EXCERPTED TEXT below:
We're gonna see what happens.

I'm thinking that it's definitely gonna
increase the bird population cuz that was

the number one thing that we saw back at
our place when we moved from row crop and

brought in the cattle is one, you have
a lot more bugs and two, you get a lot

more birds because of all those bugs.

And so if we can keep all those native
warm seasons in the growth part of their

growth curve and not getting to senescence
and dying out, then we'll be able to keep

everything palatable for all the bugs and
bunny rabbits and everything like that.

And keep the cattle in good condition
and bring in a lot more wildlife for

them and just make everybody happy.

That's the plan.

Cal: I hope it goes really well.

It sounds good.

One question on it.

You said they found a area
that's fairly easy to fence.

How are you all fencing that and
did you say it's on a trail also?

So there'll be some human contact.

Ethon: Yeah.

I pretty much told him to just
mimic what I'm doing at my house.

So high tensile electric
timeless fence posts.

Instead of three wires, we're gonna
do five because it's not behind my

house, so I can't watch 'em all the
time and make sure that the cows

are in and yeah, there are people
that are going to be in contact.

There's a, there's well in contact
there's a birding trail that's, it's

they're gonna have an easement, the
front of the fence and the road.

And then the birding trail is
on the other side of the road.

So people will be going down the road and
down that trail and be able to take a look

Cal: yes.

Ethon: At the animals that are out there.

But it's not that they're gonna
be moving through the actual

pasture or anything like that.

Maybe later if we can convince them
to fence in those bigger areas and

possibly work out a way to fence in
the trails and everything so we can

use the cattle in more areas then maybe
that's something that we could try.

But right now we're just trying to keep
it simple and easy and just prove out the

Cal: Oh yes.

Ethon: crazy spending all kinds of
money fencing everything off, yeah.

Cal: Very good.

I'm excited to see how that goes for you.

I hope it goes well.

Ethon: Thank you.

Yeah, me too.

Cal: in addition to beef cattle,
you all also have poultry.

Ethon: Yep, that's right.

We do pasture poultry.

We follow the kind of
the Joel Saladin style.
End of EXCERPTED TEXT.
RECORDED DATA below:
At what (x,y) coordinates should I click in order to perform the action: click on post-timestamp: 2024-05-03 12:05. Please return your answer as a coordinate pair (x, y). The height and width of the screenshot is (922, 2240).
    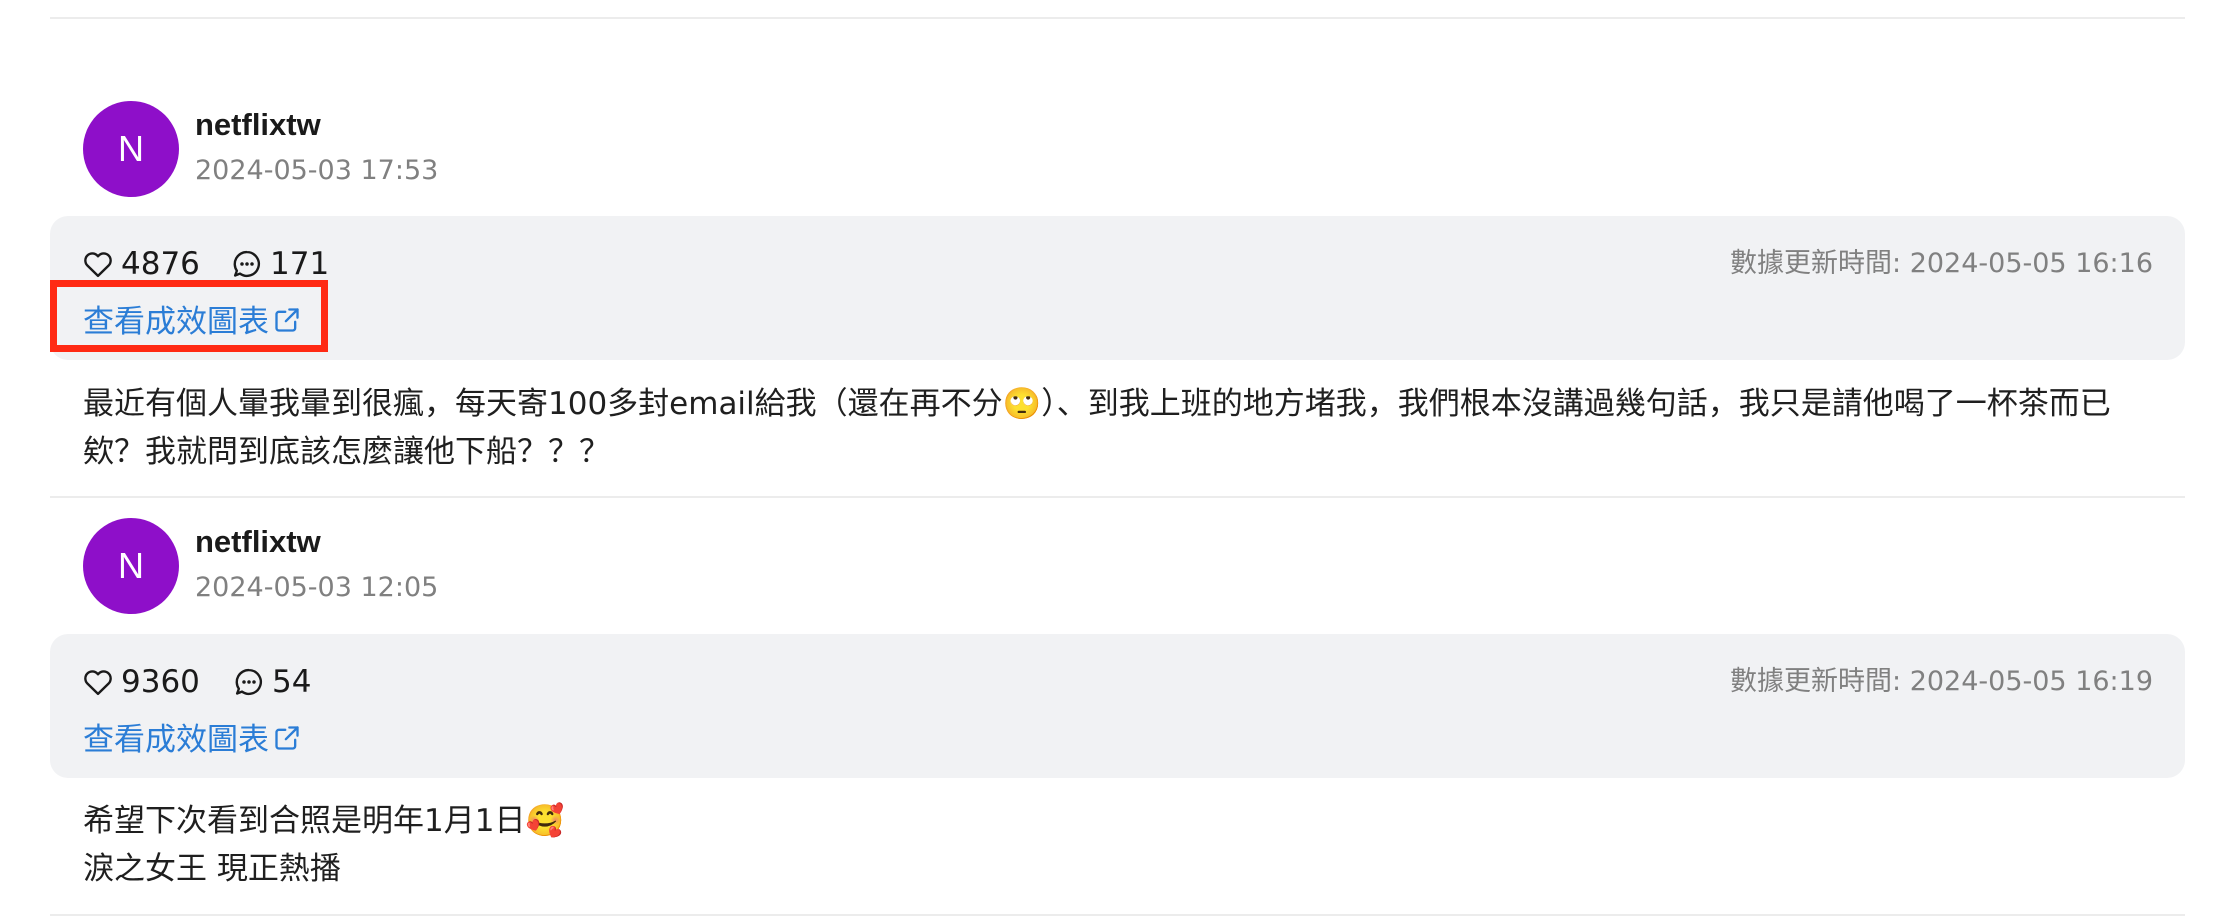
End of RECORDED DATA.
→ PROBLEM SET:
1 - In the farm conversation, how many wires will the new fence have?
2 - Using the farm conversation, decide whether each statement agrees with it: (a) The new fence uses high tensile electric wire with timeless fence posts. (b) People on the birding trail will walk through the pasture. (c) The farm raises poultry on pasture.

→ SOLUTIONS TO EACH TASK:
1 - Five wires, instead of three.

2 -
(a) Yes: "So high tensile electric timeless fence posts."
(b) No: "it's not that they're gonna be moving through the actual pasture or anything like that."
(c) Yes: "We do pasture poultry."